1. The current acting Commissioner of Social Security, Nancy A. Berryhill, is automatically substituted as defendant in place of her predecessor. Fed. R. Civ. Proc. 25(d).
2. Specifically, the ALJ found that Plaintiff could: lift, carry, push, and/or pull 50 pounds occasionally and 25 pounds frequently; stand and/or walk for about six hours in an eight-hour workday; and sit for about six hours in an eight-hour workday with normal breaks. Tr. 29. However, the ALJ found that Plaintiff was limited to the performance of work involving simple repetitive tasks in a Spanish-speaking environment that does not require any reading. Id. The ALJ also found that Plaintiff must avoid all exposure to extreme heat or cold. Id.
3. In fact, Plaintiff's records appear to illustrate this point. The functional report relied on by the ALJ states that Plaintiff only attends church services "with [her] husband [her] side." Id. at 209. In addition, in that same section of that same form, Plaintiff also indicates that she does not spend time with people other than her family and that she is "afraid to go out unless my husband goes with me." Id. Although the precise nature of Plaintiff's activities are factual determinations left for the ALJ and it does appear here that there is substantial evidence that Plaintiff "has a normal relationship with her husband and occasionally attends church services," see, e.g., id. at 209, it is sufficient for this Court to conclude here that because "ha[ving] a normal relationship with her husband and occasionally attend[ing] church services" is not inconsistent with limited social functioning, the ALJ's reasoning is not clear and convincing.

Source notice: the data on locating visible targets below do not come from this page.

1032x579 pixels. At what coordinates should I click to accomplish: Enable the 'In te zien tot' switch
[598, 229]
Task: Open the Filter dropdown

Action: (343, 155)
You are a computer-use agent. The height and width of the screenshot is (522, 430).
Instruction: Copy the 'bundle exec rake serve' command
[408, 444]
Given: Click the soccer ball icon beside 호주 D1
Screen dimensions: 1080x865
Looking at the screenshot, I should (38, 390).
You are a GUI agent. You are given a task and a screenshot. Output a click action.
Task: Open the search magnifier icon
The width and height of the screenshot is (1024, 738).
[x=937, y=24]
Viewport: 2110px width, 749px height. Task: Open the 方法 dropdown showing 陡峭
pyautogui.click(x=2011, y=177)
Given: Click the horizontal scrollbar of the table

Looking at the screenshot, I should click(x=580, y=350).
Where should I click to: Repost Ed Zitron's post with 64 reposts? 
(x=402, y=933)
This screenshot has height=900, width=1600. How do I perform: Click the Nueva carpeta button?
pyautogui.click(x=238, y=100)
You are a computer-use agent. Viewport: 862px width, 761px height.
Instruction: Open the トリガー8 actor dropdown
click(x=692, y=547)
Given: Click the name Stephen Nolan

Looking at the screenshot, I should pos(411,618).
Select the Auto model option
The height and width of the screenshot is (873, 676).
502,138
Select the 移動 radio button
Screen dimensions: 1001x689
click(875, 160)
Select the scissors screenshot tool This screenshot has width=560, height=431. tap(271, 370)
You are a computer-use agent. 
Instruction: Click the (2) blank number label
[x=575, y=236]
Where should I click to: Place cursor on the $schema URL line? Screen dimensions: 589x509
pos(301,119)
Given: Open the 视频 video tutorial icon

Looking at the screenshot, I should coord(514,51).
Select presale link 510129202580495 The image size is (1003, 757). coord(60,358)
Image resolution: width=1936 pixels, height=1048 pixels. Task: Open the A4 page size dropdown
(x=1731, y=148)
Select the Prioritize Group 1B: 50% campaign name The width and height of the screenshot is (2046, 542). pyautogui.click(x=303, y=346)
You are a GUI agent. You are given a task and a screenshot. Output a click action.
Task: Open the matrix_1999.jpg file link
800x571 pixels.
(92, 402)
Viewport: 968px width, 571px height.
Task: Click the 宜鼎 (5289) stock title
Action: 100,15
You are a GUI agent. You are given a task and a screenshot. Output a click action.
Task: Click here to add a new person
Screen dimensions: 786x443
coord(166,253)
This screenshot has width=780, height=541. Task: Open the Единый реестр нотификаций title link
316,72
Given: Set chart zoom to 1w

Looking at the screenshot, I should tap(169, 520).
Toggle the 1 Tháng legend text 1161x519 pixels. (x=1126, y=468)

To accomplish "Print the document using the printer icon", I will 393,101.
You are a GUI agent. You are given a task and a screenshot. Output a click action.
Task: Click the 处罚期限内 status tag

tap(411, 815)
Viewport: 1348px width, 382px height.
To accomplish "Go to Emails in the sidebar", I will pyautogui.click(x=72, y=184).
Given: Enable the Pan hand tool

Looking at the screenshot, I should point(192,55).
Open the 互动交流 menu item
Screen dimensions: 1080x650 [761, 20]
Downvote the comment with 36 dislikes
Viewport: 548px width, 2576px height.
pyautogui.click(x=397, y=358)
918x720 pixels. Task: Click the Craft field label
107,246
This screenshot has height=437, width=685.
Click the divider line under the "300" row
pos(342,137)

4. According to the MIQ form, "[m]arked means more than moderate but less than extreme." Tr. 545. "A marked limitation may arise when several activities or functions are impaired or even when only one is impaired, so long as the degree of limitation is such as to seriously interfere with the ability to function independently, appropriately, effectively, and on a sustained basis." Id.